• _Pixel-coordinate grounding data_:
-------
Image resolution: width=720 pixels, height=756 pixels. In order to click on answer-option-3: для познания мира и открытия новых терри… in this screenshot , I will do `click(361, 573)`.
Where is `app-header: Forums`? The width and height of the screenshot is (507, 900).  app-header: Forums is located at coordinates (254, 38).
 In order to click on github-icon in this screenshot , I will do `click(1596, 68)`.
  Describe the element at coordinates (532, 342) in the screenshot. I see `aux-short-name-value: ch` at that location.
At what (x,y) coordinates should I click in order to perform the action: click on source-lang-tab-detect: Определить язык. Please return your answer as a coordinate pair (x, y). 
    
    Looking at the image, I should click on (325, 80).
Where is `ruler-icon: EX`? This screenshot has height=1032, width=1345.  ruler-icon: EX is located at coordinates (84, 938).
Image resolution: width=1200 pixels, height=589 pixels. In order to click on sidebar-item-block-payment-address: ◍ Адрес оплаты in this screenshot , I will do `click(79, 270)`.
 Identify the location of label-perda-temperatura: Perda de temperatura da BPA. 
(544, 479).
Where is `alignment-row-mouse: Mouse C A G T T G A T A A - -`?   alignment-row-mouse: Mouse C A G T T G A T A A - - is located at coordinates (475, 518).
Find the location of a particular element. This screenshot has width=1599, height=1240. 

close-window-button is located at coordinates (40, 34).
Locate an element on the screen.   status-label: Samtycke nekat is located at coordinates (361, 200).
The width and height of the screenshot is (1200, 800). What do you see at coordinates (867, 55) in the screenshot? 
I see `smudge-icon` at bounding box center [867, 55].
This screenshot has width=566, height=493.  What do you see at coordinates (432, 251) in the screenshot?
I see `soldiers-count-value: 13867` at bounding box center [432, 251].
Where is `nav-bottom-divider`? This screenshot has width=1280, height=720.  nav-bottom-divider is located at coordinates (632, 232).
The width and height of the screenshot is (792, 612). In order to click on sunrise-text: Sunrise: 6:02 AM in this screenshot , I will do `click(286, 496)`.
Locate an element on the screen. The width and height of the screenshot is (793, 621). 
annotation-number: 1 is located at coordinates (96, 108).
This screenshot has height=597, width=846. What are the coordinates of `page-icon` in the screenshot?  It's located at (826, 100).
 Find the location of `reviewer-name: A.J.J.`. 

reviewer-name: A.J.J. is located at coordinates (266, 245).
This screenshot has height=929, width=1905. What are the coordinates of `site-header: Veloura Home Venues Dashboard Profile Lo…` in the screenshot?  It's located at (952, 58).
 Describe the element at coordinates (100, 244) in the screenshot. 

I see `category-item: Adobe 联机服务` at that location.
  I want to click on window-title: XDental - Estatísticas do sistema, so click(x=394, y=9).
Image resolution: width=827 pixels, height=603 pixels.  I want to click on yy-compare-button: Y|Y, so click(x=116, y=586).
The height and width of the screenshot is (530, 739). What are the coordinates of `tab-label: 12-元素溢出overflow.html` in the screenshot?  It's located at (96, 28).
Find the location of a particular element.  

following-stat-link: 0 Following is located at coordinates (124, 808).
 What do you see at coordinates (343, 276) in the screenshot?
-------
• _Brief_: Copy out verbatim the lines of the entries, beginning with the line that contains "This screenshot has width=566, height=493." and continuing through the final line of the entries.

• _Answer to the exercise_:
This screenshot has width=566, height=493.  What do you see at coordinates (432, 251) in the screenshot?
I see `soldiers-count-value: 13867` at bounding box center [432, 251].
Where is `nav-bottom-divider`? This screenshot has width=1280, height=720.  nav-bottom-divider is located at coordinates (632, 232).
The width and height of the screenshot is (792, 612). In order to click on sunrise-text: Sunrise: 6:02 AM in this screenshot , I will do `click(286, 496)`.
Locate an element on the screen. The width and height of the screenshot is (793, 621). 
annotation-number: 1 is located at coordinates (96, 108).
This screenshot has height=597, width=846. What are the coordinates of `page-icon` in the screenshot?  It's located at (826, 100).
 Find the location of `reviewer-name: A.J.J.`. 

reviewer-name: A.J.J. is located at coordinates (266, 245).
This screenshot has height=929, width=1905. What are the coordinates of `site-header: Veloura Home Venues Dashboard Profile Lo…` in the screenshot?  It's located at (952, 58).
 Describe the element at coordinates (100, 244) in the screenshot. 

I see `category-item: Adobe 联机服务` at that location.
  I want to click on window-title: XDental - Estatísticas do sistema, so click(x=394, y=9).
Image resolution: width=827 pixels, height=603 pixels.  I want to click on yy-compare-button: Y|Y, so click(x=116, y=586).
The height and width of the screenshot is (530, 739). What are the coordinates of `tab-label: 12-元素溢出overflow.html` in the screenshot?  It's located at (96, 28).
Find the location of a particular element.  

following-stat-link: 0 Following is located at coordinates (124, 808).
 What do you see at coordinates (343, 276) in the screenshot?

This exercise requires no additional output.